The query was fine for eighteen months and then it wasn't. Nothing changed in the code. What changed was the table grew past some invisible threshold, the planner quietly switched strategy, and one endpoint went from 40ms to 4 seconds, then started timing out under load and taking the connection pool down with it. By the time it was a fire, it had been smouldering for weeks.
This is the most boring and most common kind of performance problem, and I want to write down the actual debugging path rather than just the answer, because the path is the transferable bit.
the symptom
The first signal wasn't the query at all. It was the connection pool exhausted alerts and a pile of HTTP 503s. The app server logs were full of "timeout acquiring connection". That's a misleading symptom: it points you at the pool, the app, the load balancer, anywhere but the database. The pool was exhausted because slow queries held connections for seconds, so connections piled up faster than they drained. The pool was the victim, not the culprit.

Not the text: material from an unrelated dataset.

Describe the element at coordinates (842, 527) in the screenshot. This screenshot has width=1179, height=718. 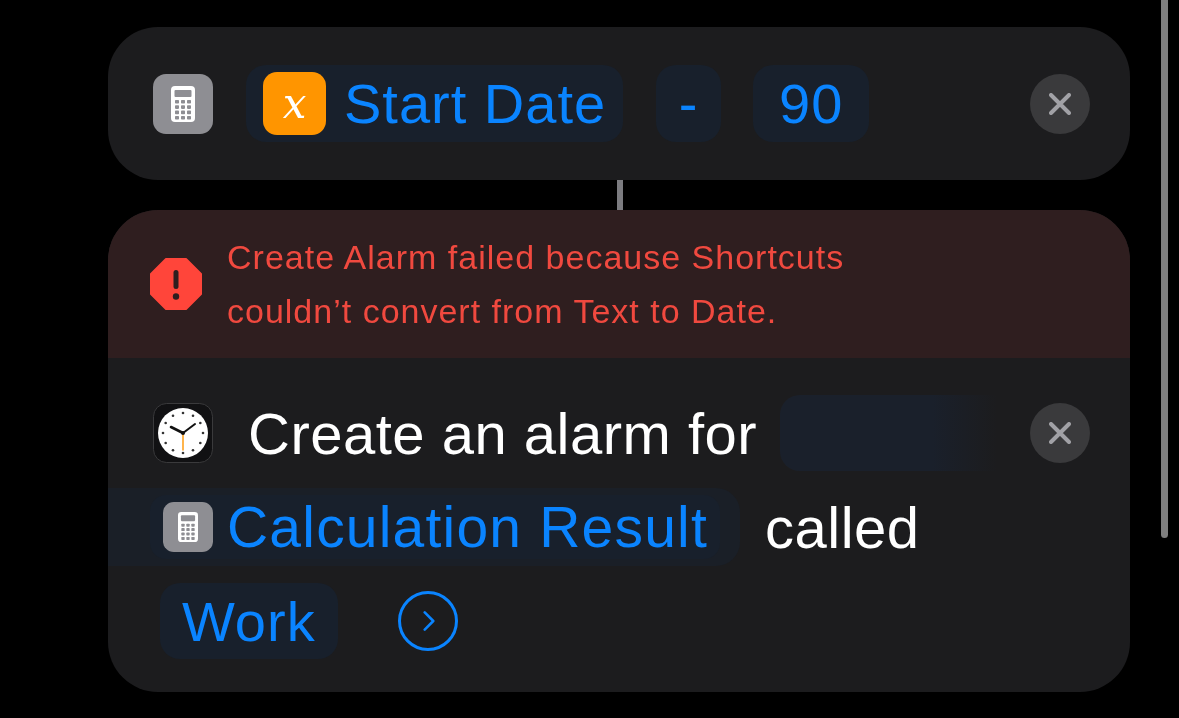
I see `action-text: called` at that location.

The thing that pointed me at the right place was pg_stat_activity. Querying it during an incident shows you what every connection is actually doing right now:
SELECT pid, now() - query_start AS duration, state, query
FROM pg_stat_activity
WHERE state != 'idle'
ORDER BY duration DESC;
Every long-running entry was the same query. Twenty copies of it, each a few seconds deep. That's your culprit: not twenty different slow things, one slow thing run twenty times concurrently.
reproducing it honestly
The query looked innocent. A join across an orders table and a status-history table, filtered by a customer and a date range, ordered by date. In dev it returned instantly, because dev had ten thousand rows and production had forty million. You cannot reason about a plan on the wrong data volume, so the first real step was getting production-scale statistics, which here meant running EXPLAIN (ANALYZE, BUFFERS) against a replica.
EXPLAIN ANALYZE is the whole game. EXPLAIN alone gives you the planner's guess; adding ANALYZE actually runs it and shows you real row counts and timings, and BUFFERS shows how much it had to read. The line that mattered:
Seq Scan on status_history (cost=0.00..1850000 rows=12 width=48)
(actual time=0.3..3800 rows=11 loops=1)
Filter: (order_id = ANY ...)
Rows Removed by Filter: 39000000
There it is. A sequential scan over forty million rows to find eleven. "Rows Removed by Filter: 39000000" is the tell: the database read the entire table and threw nearly all of it away. The planner estimated 12 rows, found 11, so its estimate was fine. It just had no fast way to get those rows.
why it changed
The interesting question is why it was ever fast. Early on, the table was small enough that a sequential scan was genuinely the cheapest option, and the planner correctly chose it. As the table grew, a sequential scan got linearly more expensive while an index lookup would have stayed roughly flat. There was no index on status_history.order_id, so when the table crossed the point where a scan became ruinous, the planner had nothing better to switch to. It didn't pick a bad plan; it picked the only plan, and the only plan got slowly worse with every order we took.
the fix, and checking the fix
The fix was a single index:
CREATE INDEX CONCURRENTLY idx_status_history_order_id
ON status_history (order_id);
CONCURRENTLY matters in production: it builds the index without taking a write lock on the table, so the application keeps serving while it builds. It's slower and can't run in a transaction, but it doesn't stop the world, which is the entire point during an incident.
After the index, the same EXPLAIN ANALYZE showed an Index Scan reading a handful of buffers instead of the whole table, and the query dropped back under 5ms. Connections were released in milliseconds, the pool drained, the 503s stopped.
the lessons I actually keep
A few things from this that I now reach for by reflex:
- The loudest alert is rarely the root cause. Pool exhaustion, timeouts, and 5xxs are downstream of something. Follow them upstream.
pg_stat_activityduring an incident, andpg_stat_statementsfor the slow burn, tell you where the time goes far faster than guessing.- "Rows Removed by Filter" in a plan is a flashing light. It means you read data you didn't need, which is almost always a missing or unused index.
- Test query plans at production data volume, not dev volume. A plan is a function of statistics, and your dev statistics are a lie.
- Performance regressions don't always have a commit. Sometimes the change is just time, and the data crossing a threshold you couldn't see.
The annoying truth is this was findable at any point in those eighteen months. The index would have been free to add when the table was small. It only became urgent when it became an outage, which is the natural state of every problem nobody is paid to look for.